We adopt Group Relative Policy Optimization (GRPO) with token-level loss aggregation, focusing on mathematical reasoning and long chain-of-thought (CoT) tasks.

## Evaluation and Results
We trained and evaluated two models using RLinf:

- RLinf-math-1.5B Model (based on DeepSeek-R1-Distill-Qwen-1.5B)
  - Recommended sampling settings:  `temperature = 0.6`, `top_p = 0.95`

- RLinf-math-7B Model (based on DeepSeek-R1-Distill-Qwen-7B)
  - Recommended sampling settings:  `temperature = 1.0`, `top_p = 0.95`

### Benchmark Results

**1.5B models**. All models except the base model are trained upon DeepSeek-R1-Distill-Qwen-1.5B using RL. 
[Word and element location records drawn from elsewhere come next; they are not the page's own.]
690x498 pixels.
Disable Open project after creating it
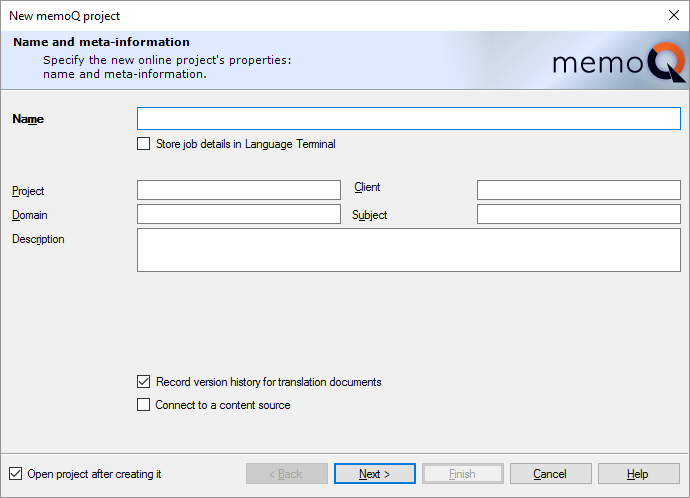tap(15, 474)
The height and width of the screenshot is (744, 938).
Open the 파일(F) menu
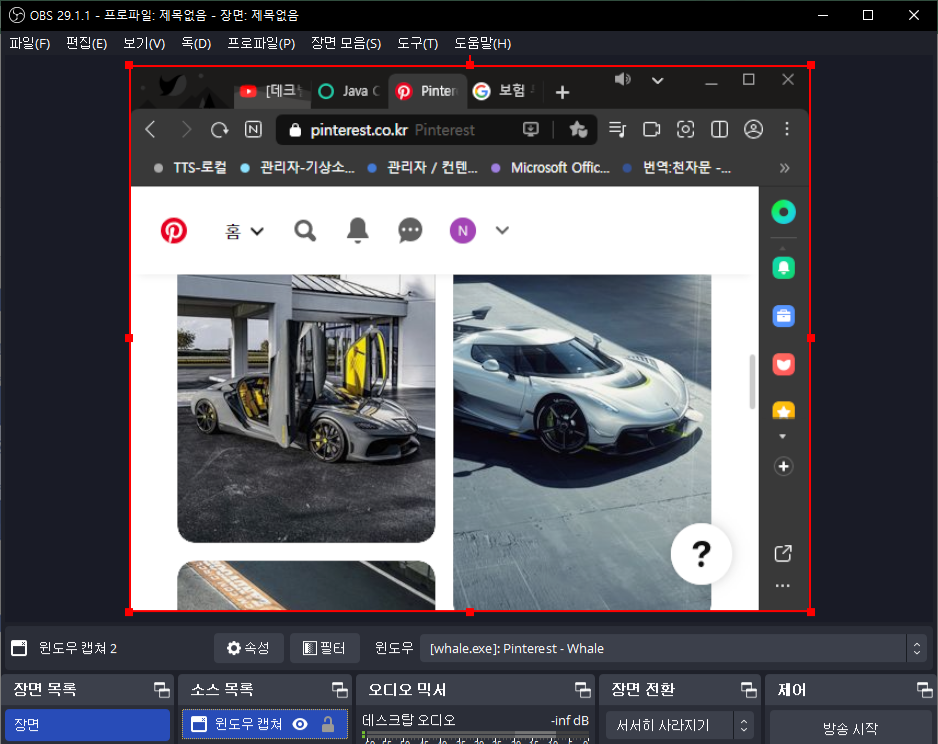click(x=29, y=43)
| Model                                      | AIME 24   | AIME 25   | GPQA-diamond | Average   |
| ------------------------------------------ | --------- | --------- | ------------ | --------- |
| [DeepSeek-R1-Distill-Qwen-1.5B](https://huggingface.co/deepseek-ai/DeepSeek-R1-Distill-Qwen-1.5B) | 28.33     | 24.90     | 27.45        | 26.89     |
| [DeepMath-1.5B](https://huggingface.co/zwhe99/DeepMath-1.5B)                             | 37.80     | 30.42     | 32.11        | 33.44     |
| [DeepScaleR-1.5B-Preview](https://huggingface.co/agentica-org/DeepScaleR-1.5B-Preview)                    | 40.41     | 30.93     | 27.54        | 32.96     |
| [AReaL-1.5B-Preview-Stage-3](https://huggingface.co/inclusionAI/AReaL-1.5B-Preview-Stage-3)                 | 40.73     | 31.56     | 28.10        | 33.46     |
| AReaL-1.5B-retrain*                        | 44.42     | 34.27     | 33.81        | 37.50     |
| [FastCuRL-1.5B-V3](https://huggingface.co/Nickyang/FastCuRL-1.5B-V3)                          | 43.65     | 32.49     | 35.00        | 37.05     |
| [RLinf-math-1.5B](https://huggingface.co/RLinf/RLinf-math-1.5B)                           | **48.44** | **35.63** | **38.46**    | **40.84** |

\* We retrain the model using the default settings for 600 steps. 

**7B models**. All models except the base model are trained upon DeepSeek-R1-Distill-Qwen-7B using RL. 

| Model                                    | AIME 24   | AIME 25   | GPQA-diamond | Average   |
| ---------------------------------------- | --------- | --------- | ------------ | --------- |
| [DeepSeek-R1-Distill-Qwen-7B](https://huggingface.co/deepseek-ai/DeepSeek-R1-Distill-Qwen-7B)  | 54.90     | 40.20     | 45.48        | 46.86     |
| [AReaL-boba-RL-7B](https://huggingface.co/inclusionAI/AReaL-boba-RL-7B)                           | 61.66     | 49.38     | 46.93        | 52.66     |
| [Skywork-OR1-7B](https://huggingface.co/Skywork/Skywork-OR1-7B)                           | 66.87     | 52.49     | 44.43        | 54.60     |
| [Polaris-7B-Preview](https://huggingface.co/POLARIS-Project/Polaris-7B-Preview)                    | **68.55** | 51.24     | 43.88        | 54.56     |
| [AceMath-RL-Nemotron-7B](https://huggingface.co/nvidia/AceMath-RL-Nemotron-7B)                   | 67.30     | **55.00** | 45.57        | 55.96     |
| [RLinf-math-7B](https://huggingface.co/RLinf/RLinf-math-7B)                            | 68.33     | 52.19     | **48.18**    | **56.23** |



## How to Use
Example with Hugging Face `transformers`:

```python
from transformers import AutoModelForCausalLM, AutoTokenizer

model_name = "RLinf/RLinf-math-7B"
tokenizer = AutoTokenizer.from_pretrained(model_name)
model = AutoModelForCausalLM.from_pretrained(model_name, device_map="auto")

prompt = "Solve: If x^2 + 2x + 1 = 0, what is x?"

inputs = tokenizer(prompt, return_tensors="pt").to(model.device)
outputs = model.generate(
    **inputs,
    max_new_tokens=512,
    temperature=1.0,   # recommended for 7B
    top_p=0.95
)

print(tokenizer.decode(outputs[0], skip_special_tokens=True))
```

## License
This code repository and the model weights are licensed under the MIT License.